Woman lies on bed with a rose
Assisted suicide is legal in Switzerland but the practice is regulated by law. Keystone / Martin Ruetschi

A Swiss doctor has been cleared of illegally administering lethal doses of medicine to an elderly woman who wanted to die.

Retired doctor Pierre Beck, a former regional vice president of assisted suicide group Exit, helped a healthy 86-year-old woman who wanted to die alongside her ill husband. Beck provided the woman with a lethal dose of the sedative and preanesthetic pentobarbital.

+ Why a Japanese man came to Switzerland to die

In 2019 Beck was found guilty of breaking the federal law on medicinal products and given a suspended 120-day jail sentence.

Two years later, the Federal Court overturned the original verdict, but sent the case back to the cantonal court of Geneva.

The Geneva court ruled on Monday that no crime had been committed when the doctor administered pentobarbital to the woman.

+ Why assisted suicide is normal in Switzerland

“The mere fact of a physician prescribing pentobarbital to a person in good health, capable of discernment and wishing to die, does not constitute behavior punishable by the law on narcotics,” the court wrote in the judgement seen by Swiss public broadcaster RTS.

Prosecutors have 30 days to appeal the verdict to the Federal Court, but have not yet decided if they will take this action, according to RTS.

────────────────────

# Work to be completed:
Output the passage of the article on the Swiss doctor's assisted suicide case from "A Swiss doctor" up to and including "court of Geneva.". The listing placed after the article has no connection to it.

# Stored items:
────────────────────

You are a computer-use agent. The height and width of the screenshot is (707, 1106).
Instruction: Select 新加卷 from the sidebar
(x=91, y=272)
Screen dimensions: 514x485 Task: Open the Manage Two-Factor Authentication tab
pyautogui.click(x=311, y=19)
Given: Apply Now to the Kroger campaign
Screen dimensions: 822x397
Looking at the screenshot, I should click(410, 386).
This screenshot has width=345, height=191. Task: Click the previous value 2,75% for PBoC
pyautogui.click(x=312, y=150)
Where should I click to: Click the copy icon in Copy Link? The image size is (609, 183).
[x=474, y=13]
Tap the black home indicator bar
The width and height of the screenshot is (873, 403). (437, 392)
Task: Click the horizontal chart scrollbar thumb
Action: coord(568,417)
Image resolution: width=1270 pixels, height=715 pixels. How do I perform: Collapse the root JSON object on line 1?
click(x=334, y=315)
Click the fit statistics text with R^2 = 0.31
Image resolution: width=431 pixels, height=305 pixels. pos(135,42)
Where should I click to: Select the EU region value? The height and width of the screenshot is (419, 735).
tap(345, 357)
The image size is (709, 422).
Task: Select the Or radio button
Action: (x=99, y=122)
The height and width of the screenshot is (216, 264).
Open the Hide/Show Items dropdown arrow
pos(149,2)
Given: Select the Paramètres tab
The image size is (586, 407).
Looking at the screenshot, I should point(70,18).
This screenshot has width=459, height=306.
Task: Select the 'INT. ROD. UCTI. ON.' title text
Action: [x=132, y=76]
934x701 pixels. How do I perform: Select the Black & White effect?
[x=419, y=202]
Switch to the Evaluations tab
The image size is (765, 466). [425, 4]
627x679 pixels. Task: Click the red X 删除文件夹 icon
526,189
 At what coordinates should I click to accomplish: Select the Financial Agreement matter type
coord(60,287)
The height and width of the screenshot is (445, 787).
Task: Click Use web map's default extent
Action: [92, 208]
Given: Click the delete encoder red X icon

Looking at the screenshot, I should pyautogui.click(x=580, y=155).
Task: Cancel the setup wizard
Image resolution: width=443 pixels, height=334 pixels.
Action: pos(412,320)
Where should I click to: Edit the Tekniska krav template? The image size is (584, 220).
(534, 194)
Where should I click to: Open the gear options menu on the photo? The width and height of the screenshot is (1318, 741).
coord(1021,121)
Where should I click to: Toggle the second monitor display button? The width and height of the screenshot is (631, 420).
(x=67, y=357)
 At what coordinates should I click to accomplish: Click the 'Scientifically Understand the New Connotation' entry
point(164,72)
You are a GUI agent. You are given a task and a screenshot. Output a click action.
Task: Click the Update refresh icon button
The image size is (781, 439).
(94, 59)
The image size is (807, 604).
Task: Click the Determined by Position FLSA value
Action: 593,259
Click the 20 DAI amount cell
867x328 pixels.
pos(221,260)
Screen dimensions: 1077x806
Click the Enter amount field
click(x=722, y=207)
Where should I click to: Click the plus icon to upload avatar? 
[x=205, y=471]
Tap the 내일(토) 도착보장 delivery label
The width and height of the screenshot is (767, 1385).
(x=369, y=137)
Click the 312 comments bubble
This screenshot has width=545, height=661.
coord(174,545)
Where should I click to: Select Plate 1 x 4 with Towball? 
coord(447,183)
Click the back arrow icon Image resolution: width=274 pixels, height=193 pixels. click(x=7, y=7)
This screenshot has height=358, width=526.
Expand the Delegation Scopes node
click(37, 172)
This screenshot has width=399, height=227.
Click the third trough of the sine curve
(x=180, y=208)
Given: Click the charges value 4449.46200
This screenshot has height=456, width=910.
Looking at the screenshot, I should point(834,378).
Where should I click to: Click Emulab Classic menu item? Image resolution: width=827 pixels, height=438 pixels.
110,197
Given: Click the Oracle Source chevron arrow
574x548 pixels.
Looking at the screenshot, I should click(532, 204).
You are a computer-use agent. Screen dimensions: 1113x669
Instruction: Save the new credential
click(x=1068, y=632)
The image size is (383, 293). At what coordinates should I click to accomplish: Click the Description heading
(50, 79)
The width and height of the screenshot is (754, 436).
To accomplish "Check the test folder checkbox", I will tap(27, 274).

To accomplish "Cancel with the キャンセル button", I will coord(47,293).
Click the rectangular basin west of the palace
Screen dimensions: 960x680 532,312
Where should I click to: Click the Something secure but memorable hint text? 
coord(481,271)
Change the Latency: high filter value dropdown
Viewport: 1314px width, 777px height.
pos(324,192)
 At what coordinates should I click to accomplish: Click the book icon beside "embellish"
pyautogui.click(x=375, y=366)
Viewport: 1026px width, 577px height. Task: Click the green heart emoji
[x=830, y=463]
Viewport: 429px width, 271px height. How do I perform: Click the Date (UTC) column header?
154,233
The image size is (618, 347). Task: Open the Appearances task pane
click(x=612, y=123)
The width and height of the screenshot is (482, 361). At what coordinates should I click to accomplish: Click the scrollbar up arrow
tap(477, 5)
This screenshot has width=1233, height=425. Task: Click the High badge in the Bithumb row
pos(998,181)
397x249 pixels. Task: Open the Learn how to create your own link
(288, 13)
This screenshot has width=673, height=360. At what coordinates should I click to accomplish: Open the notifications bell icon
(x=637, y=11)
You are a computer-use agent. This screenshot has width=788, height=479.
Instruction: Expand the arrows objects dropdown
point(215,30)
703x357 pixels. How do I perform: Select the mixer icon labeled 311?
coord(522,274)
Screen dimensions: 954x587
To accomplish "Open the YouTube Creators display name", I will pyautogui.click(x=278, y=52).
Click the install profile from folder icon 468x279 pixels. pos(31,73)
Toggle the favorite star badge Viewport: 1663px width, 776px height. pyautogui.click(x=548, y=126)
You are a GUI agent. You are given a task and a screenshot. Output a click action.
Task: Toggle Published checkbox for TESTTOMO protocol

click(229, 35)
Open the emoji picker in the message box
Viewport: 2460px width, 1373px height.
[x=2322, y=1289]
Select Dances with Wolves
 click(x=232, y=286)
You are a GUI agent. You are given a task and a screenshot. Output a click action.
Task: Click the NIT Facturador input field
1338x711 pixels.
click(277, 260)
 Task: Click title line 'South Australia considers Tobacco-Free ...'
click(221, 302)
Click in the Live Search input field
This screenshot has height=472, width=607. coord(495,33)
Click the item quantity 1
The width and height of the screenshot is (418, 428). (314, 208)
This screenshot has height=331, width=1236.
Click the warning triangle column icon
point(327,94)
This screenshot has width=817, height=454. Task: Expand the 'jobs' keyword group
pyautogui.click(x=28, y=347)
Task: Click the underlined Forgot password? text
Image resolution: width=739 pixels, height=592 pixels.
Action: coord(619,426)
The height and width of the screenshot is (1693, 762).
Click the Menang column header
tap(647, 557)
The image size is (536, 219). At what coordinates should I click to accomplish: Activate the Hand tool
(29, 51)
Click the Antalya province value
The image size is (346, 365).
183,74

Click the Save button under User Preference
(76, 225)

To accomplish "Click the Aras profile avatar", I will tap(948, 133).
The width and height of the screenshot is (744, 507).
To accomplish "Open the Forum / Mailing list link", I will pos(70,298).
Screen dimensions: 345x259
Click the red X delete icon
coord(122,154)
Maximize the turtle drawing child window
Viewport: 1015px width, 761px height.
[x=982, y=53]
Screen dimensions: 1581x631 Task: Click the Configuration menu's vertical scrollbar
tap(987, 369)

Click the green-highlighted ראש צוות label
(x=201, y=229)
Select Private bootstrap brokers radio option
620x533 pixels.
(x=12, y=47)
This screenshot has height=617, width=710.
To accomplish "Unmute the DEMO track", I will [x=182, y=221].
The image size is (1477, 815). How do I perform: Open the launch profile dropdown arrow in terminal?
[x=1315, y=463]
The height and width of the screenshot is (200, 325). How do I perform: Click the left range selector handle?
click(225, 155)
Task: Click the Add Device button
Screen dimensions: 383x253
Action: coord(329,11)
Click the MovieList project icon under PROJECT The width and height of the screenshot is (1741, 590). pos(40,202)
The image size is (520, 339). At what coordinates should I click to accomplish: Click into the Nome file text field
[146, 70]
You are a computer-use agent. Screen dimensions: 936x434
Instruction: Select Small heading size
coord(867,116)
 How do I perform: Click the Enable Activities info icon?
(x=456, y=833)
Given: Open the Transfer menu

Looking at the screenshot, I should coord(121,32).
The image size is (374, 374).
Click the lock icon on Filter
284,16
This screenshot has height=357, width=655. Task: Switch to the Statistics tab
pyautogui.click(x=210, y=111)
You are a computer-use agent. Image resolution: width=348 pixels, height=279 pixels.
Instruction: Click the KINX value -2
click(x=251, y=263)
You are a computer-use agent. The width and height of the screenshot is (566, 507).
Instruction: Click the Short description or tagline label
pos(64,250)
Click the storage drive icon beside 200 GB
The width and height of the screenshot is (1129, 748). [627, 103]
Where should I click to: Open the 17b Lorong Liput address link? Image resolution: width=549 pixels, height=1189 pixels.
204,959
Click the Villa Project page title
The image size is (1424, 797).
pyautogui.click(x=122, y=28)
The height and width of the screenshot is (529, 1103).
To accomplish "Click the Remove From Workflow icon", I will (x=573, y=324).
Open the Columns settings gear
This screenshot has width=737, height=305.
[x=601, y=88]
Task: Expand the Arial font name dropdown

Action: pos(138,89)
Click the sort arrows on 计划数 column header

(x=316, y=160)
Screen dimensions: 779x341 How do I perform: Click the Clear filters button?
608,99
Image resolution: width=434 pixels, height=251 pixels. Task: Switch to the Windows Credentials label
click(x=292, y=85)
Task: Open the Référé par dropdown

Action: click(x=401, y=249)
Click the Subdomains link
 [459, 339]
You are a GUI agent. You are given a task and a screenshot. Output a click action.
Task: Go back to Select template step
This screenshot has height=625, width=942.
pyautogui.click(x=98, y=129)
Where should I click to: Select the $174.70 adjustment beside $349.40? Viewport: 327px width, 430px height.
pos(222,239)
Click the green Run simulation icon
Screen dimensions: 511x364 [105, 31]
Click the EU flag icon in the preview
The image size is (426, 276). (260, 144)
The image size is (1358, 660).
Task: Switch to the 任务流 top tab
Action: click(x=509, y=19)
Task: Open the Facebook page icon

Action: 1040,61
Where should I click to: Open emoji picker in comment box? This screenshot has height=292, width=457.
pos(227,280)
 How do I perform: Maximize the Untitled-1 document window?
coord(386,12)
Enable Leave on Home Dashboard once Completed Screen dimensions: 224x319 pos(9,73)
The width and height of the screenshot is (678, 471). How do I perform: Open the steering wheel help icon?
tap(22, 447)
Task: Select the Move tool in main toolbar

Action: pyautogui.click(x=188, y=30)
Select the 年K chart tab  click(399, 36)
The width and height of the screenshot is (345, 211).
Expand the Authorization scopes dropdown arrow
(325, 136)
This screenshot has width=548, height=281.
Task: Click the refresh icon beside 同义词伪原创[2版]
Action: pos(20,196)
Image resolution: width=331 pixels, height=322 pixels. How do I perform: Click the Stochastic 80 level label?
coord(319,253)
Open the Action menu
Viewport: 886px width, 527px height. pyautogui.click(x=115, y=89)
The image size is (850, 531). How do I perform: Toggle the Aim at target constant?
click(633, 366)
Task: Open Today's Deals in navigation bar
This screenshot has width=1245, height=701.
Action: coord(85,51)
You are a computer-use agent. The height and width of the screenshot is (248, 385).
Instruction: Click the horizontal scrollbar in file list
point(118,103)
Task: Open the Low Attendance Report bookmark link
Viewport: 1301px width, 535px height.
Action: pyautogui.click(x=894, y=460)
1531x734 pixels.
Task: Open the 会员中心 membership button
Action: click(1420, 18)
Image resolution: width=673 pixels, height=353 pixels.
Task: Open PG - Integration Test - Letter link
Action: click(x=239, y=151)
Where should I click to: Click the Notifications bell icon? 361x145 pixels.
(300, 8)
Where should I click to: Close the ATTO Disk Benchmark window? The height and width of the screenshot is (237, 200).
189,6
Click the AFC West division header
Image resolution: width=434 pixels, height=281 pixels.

────────────────────

# Answer for this exercise:
A Swiss doctor has been cleared of illegally administering lethal doses of medicine to an elderly woman who wanted to die.

Retired doctor Pierre Beck, a former regional vice president of assisted suicide group Exit, helped a healthy 86-year-old woman who wanted to die alongside her ill husband. Beck provided the woman with a lethal dose of the sedative and preanesthetic pentobarbital.

+ Why a Japanese man came to Switzerland to die

In 2019 Beck was found guilty of breaking the federal law on medicinal products and given a suspended 120-day jail sentence.

Two years later, the Federal Court overturned the original verdict, but sent the case back to the cantonal court of Geneva.